“OKTAY’A: 1960’larda Kuzguncuk’taki evine/ Ziyarete gelmiştik/ Cevat vardı, Teoman vardı…/ Kapıyı sen açtın,/ Gözlerinde deniz hâreleri/ İy’ki geldiniz çocuklar, dedin/ Sosyalizmi göreceğim gelmişti…// Ne gezer o zaman bizde/- Şimdi de öyle ya-/ Sosyalizmi temsil…/ Ama hiç kuşkum yok, Oktay,/ Sosyalizmin göreceği gelecek seni…” (Can Yücel)

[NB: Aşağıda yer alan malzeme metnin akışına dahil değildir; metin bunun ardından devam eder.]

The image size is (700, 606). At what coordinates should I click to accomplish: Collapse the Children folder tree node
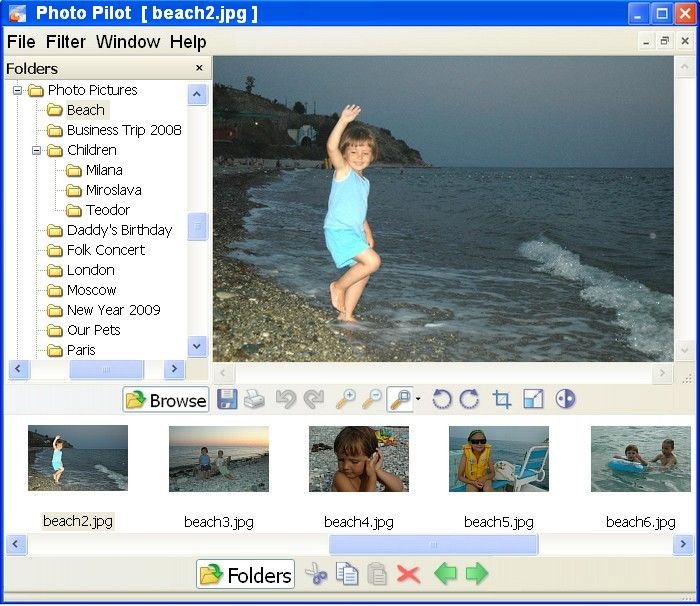click(x=37, y=150)
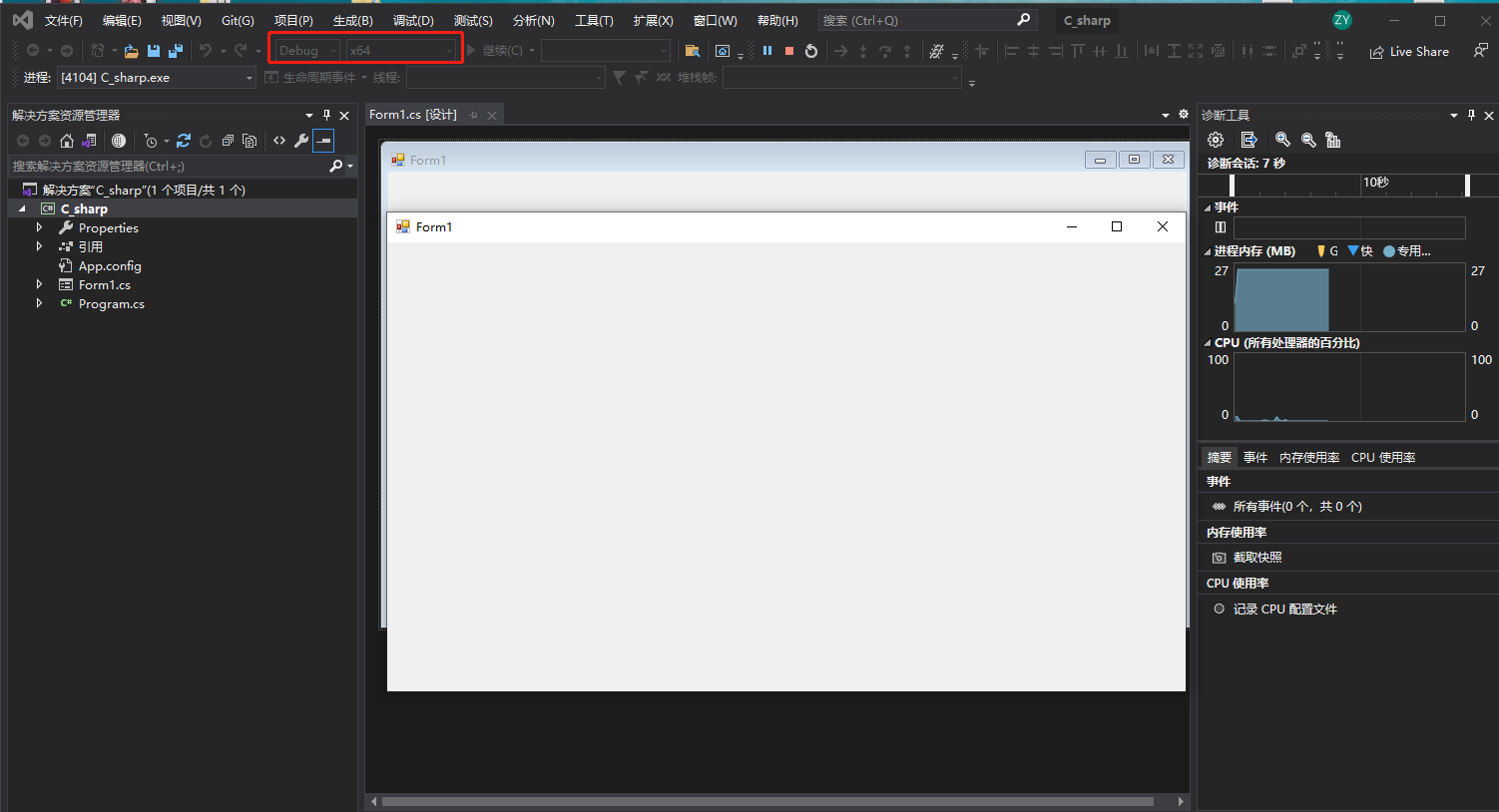Switch to the 内存使用率 tab

click(1308, 458)
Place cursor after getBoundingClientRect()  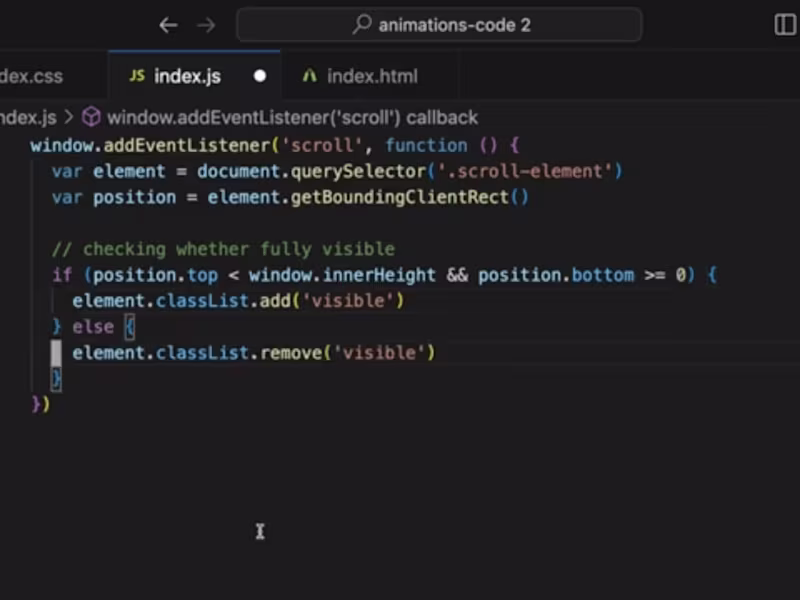point(530,197)
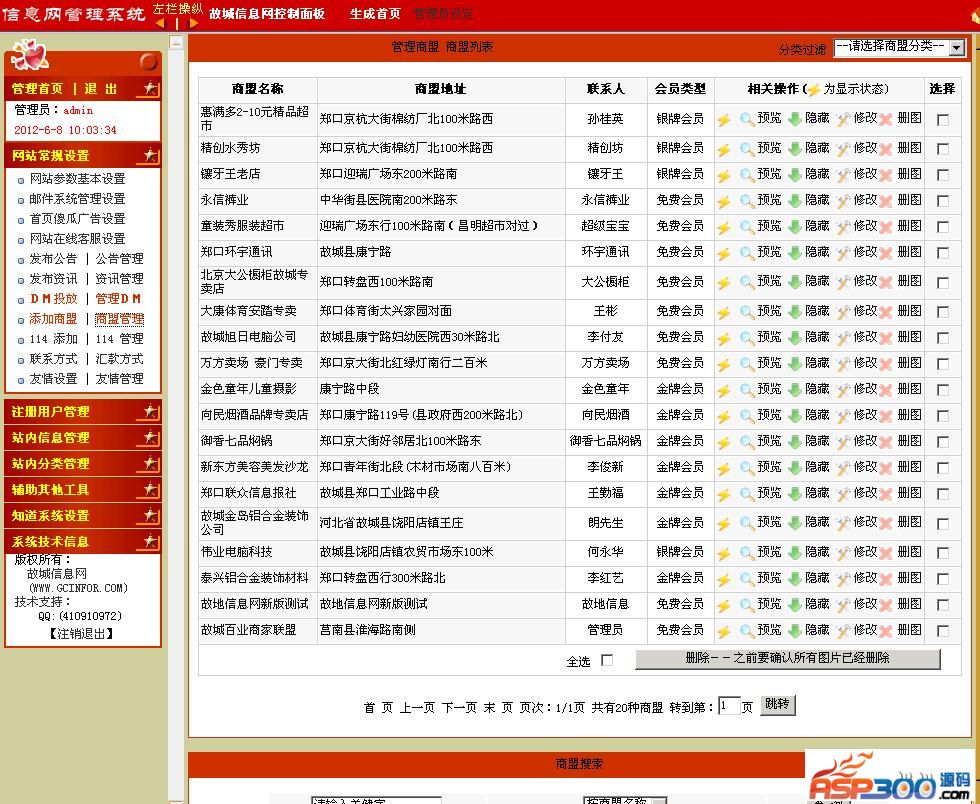Screen dimensions: 980x804
Task: Click the lightning status icon for 孙桂英 row
Action: pyautogui.click(x=724, y=120)
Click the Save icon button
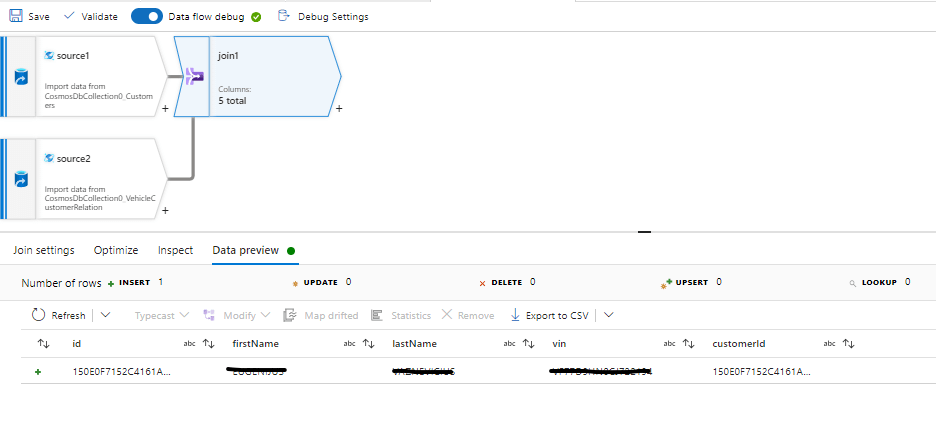 16,16
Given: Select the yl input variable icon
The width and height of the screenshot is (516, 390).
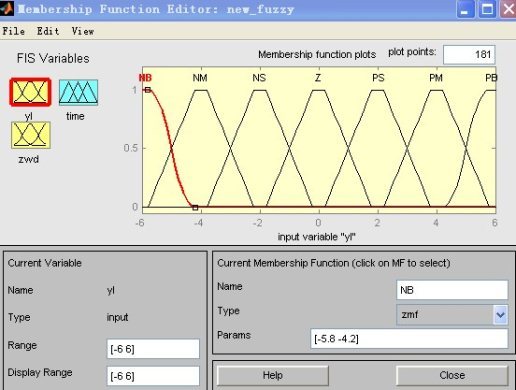Looking at the screenshot, I should (x=30, y=92).
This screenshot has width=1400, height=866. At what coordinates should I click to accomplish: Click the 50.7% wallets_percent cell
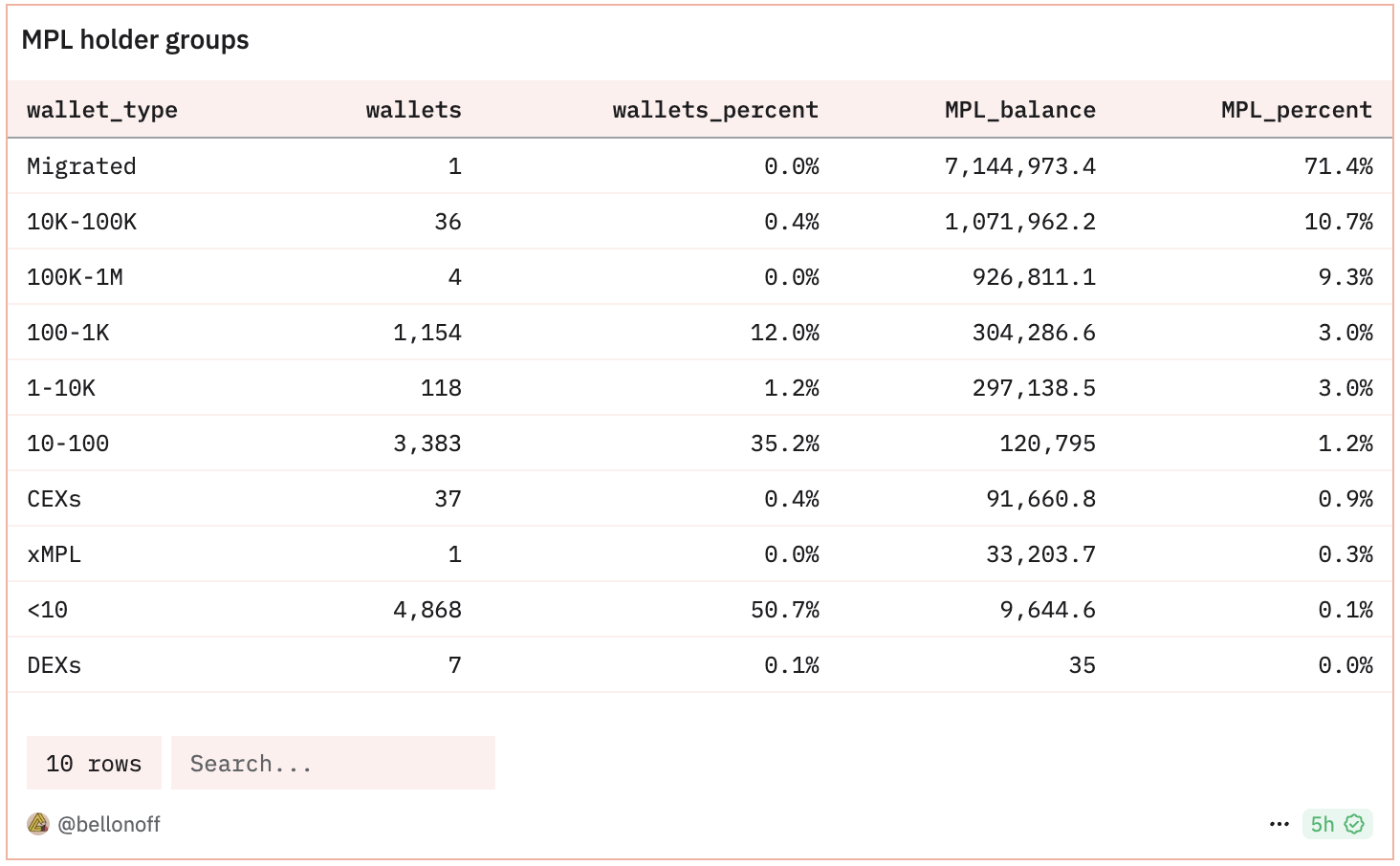(x=785, y=610)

Sosyalizme dair reel tecrübenin “ideali” aşındırdığı ama henüz teorik ve pratik çözümün ufukta olmadığı yılların içindeyiz. Hal böyle olunca, iade-i itibar yapmanın ötesinde köstebeği edebi ve siyasal bir metafora dönüştüren Marx’ı günümüze tercüme etmeye heves ediyorum. Marx’ın “inatçı köstebek” metaforunu hatırlayıp, pratik/olgusal ve edebi anlamının göz ve söz atmakta fayda var. Marx’ın, devrimci mücadelenin gerekleri için, yer altını sessizce kazan köstebeğe gönderme yaparak bize emanet ettiği “İyi/güzel kazmışsın, ihtiyar köstebek!” metaforundan söz ediyorsam bir derdim olmalı. Siyasetin, “merkez komite suratlı” suretinden ve o soğuk ve kendi üstüne kapanan “iç dilinden” kurtulup edebi girdilerle aşılanması için, artık üstümüze başımıza ve dilimize uymayan eski kavram ve giysilerimizden köstebek olup, tünel kazarak firar etmek şart.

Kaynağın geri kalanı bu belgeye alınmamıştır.